> **Stored items**:

__________

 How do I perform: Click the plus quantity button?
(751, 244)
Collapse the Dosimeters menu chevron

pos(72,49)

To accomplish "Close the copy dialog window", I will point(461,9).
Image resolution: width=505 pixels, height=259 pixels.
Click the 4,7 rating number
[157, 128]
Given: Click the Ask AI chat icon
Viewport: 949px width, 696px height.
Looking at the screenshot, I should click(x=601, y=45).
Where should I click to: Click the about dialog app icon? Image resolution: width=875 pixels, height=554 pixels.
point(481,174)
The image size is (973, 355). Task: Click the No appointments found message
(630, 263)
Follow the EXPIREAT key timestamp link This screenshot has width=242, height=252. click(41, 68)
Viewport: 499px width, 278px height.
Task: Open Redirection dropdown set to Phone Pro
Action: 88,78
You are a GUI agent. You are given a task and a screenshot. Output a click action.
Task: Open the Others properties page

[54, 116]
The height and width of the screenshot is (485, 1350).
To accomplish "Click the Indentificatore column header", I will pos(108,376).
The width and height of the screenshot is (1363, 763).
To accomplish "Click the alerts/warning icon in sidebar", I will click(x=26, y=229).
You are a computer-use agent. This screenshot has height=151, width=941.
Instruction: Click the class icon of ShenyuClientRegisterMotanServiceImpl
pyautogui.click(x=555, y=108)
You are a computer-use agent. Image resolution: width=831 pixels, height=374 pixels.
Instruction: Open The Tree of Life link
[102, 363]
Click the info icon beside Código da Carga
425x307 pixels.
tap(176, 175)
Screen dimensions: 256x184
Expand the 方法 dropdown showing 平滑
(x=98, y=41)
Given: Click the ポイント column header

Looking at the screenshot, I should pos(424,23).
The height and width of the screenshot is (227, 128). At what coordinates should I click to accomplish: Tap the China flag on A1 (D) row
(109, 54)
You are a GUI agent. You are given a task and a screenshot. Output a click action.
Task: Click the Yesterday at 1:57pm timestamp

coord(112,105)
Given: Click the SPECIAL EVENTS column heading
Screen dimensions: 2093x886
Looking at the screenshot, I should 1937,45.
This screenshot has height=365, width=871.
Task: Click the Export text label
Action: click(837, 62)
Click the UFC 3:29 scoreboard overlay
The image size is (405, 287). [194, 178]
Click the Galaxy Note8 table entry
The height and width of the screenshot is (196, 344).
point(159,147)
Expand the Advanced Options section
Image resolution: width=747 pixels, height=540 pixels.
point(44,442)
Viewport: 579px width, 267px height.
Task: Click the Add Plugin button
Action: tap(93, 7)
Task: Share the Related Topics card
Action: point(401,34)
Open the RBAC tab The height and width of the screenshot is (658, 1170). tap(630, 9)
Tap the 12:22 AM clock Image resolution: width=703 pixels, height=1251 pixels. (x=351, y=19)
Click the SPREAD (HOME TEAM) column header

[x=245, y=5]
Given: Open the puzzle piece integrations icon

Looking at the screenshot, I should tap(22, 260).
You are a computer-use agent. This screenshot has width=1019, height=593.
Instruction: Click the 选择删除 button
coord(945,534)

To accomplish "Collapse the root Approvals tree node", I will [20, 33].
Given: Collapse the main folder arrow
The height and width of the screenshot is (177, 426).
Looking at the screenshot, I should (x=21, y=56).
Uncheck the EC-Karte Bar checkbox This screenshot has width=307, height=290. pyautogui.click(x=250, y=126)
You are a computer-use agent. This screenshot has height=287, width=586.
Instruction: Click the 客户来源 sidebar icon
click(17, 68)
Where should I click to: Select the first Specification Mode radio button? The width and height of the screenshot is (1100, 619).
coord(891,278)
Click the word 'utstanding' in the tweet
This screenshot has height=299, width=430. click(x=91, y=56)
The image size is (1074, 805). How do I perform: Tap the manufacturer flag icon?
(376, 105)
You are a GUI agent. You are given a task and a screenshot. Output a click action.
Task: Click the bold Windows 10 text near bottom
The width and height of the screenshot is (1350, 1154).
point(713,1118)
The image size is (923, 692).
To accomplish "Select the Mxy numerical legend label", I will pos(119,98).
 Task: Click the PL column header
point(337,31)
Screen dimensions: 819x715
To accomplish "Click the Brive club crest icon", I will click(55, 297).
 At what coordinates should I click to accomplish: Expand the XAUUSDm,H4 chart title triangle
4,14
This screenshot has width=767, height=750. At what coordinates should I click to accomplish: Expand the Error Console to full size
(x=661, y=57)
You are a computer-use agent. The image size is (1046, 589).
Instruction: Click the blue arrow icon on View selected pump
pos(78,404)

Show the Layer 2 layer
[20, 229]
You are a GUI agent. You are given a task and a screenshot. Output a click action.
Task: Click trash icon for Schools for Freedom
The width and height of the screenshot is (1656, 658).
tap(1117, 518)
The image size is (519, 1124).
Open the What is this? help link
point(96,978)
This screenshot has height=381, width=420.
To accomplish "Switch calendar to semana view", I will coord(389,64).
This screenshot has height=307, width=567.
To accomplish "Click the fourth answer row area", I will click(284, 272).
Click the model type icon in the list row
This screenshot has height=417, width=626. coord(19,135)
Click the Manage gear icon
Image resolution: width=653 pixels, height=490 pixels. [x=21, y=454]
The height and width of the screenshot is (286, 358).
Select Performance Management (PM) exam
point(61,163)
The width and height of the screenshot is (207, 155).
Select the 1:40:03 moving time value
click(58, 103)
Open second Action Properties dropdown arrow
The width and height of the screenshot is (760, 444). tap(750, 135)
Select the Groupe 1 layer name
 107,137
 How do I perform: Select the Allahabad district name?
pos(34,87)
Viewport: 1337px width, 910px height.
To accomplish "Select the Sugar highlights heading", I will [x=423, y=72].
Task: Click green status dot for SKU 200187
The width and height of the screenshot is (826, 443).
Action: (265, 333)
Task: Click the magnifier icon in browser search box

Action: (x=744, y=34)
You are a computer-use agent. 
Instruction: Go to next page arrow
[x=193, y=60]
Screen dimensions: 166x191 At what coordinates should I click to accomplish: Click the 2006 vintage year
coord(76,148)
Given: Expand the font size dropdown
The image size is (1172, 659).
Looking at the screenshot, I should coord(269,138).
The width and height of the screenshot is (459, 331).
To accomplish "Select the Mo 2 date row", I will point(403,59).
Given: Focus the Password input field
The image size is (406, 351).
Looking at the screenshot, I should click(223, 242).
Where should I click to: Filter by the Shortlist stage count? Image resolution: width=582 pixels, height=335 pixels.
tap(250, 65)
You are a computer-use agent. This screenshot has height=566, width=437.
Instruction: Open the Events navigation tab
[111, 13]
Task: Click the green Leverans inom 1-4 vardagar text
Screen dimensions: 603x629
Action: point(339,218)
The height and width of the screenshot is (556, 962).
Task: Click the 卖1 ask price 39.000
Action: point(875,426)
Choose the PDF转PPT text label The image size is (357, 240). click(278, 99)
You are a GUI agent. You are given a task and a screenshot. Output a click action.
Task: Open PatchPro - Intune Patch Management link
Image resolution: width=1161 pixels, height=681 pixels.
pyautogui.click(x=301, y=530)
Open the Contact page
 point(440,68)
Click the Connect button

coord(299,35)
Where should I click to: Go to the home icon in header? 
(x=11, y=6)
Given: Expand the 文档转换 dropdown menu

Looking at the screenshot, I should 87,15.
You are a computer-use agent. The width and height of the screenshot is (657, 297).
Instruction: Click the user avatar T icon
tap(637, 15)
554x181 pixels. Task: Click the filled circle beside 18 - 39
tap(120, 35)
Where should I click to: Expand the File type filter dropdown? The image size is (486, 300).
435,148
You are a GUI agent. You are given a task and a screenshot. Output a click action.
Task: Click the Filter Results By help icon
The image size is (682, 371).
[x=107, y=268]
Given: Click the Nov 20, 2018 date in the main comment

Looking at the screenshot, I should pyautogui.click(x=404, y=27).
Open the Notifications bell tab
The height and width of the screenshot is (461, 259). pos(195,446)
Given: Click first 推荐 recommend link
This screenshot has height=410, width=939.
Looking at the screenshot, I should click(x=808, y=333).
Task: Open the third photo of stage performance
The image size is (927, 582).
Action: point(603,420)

__________

> **YOUR GOAL**:
In the entries above, find the line with "Where should I click to: Click" and the line with "Given: Click the SPECIAL", then restate word for word both of them and every line between, with nothing more.

> **REPLY**:
Where should I click to: Click the about dialog app icon? Image resolution: width=875 pixels, height=554 pixels.
point(481,174)
The image size is (973, 355). Task: Click the No appointments found message
(630, 263)
Follow the EXPIREAT key timestamp link This screenshot has width=242, height=252. click(41, 68)
Viewport: 499px width, 278px height.
Task: Open Redirection dropdown set to Phone Pro
Action: 88,78
You are a GUI agent. You are given a task and a screenshot. Output a click action.
Task: Open the Others properties page

[54, 116]
The height and width of the screenshot is (485, 1350).
To accomplish "Click the Indentificatore column header", I will pos(108,376).
The width and height of the screenshot is (1363, 763).
To accomplish "Click the alerts/warning icon in sidebar", I will click(x=26, y=229).
You are a computer-use agent. This screenshot has height=151, width=941.
Instruction: Click the class icon of ShenyuClientRegisterMotanServiceImpl
pyautogui.click(x=555, y=108)
You are a computer-use agent. Image resolution: width=831 pixels, height=374 pixels.
Instruction: Open The Tree of Life link
[102, 363]
Click the info icon beside Código da Carga
425x307 pixels.
tap(176, 175)
Screen dimensions: 256x184
Expand the 方法 dropdown showing 平滑
(x=98, y=41)
Given: Click the ポイント column header

Looking at the screenshot, I should pos(424,23).
The height and width of the screenshot is (227, 128). At what coordinates should I click to accomplish: Tap the China flag on A1 (D) row
(109, 54)
You are a GUI agent. You are given a task and a screenshot. Output a click action.
Task: Click the Yesterday at 1:57pm timestamp

coord(112,105)
Given: Click the SPECIAL EVENTS column heading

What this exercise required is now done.